This page is part of an archive of historical details from existing or defunct brass band websites. This is being maintained to provide a record of this information in the event of a band folding, its website disappearing or other loss of the historical record. Where possible, and appropriate, the information cached will be updated from time to time - and any corrections or updates are welcome.
Constantine Band was first formed way back in 1848, shortly after the 'Wheal Vyvyan Mine' was opened. Prior to the mines opening in 1827, Constantine had been a small village of around 20 houses all clustered near the Church. The first mention of a band in Constantine was in the Falmouth Packet and Cornwall Advertiser dated 18th July 1857.
Around 1887 the band had a change of name, being referred to as The Volunteer Band.

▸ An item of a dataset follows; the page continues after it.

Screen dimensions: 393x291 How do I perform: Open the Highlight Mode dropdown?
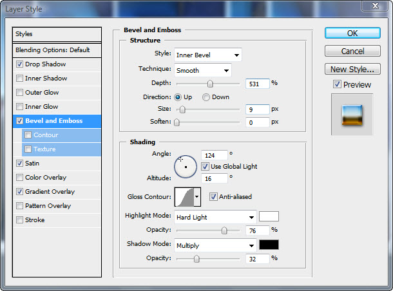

The explanation of this name appears quite simple, after the episode with Russia in the Crinea and the trouble with India at the time of the mutiny, it was decided the army might serve over seas in increasing numbers and that the army at home should be bolstered by a reserve force, many of whom played in the band.
By 1908 after the formation of the Territorial Army the Volunteer Band once again became Constantine Band. It is believed that when the Great War broke out the band became involved with the Territorials and joined them.
When the war ended they once again reverted back to Constantine Band, which they have remained to this day, and were back in business playing at local functions like Regattas and Traditional Tea Treats.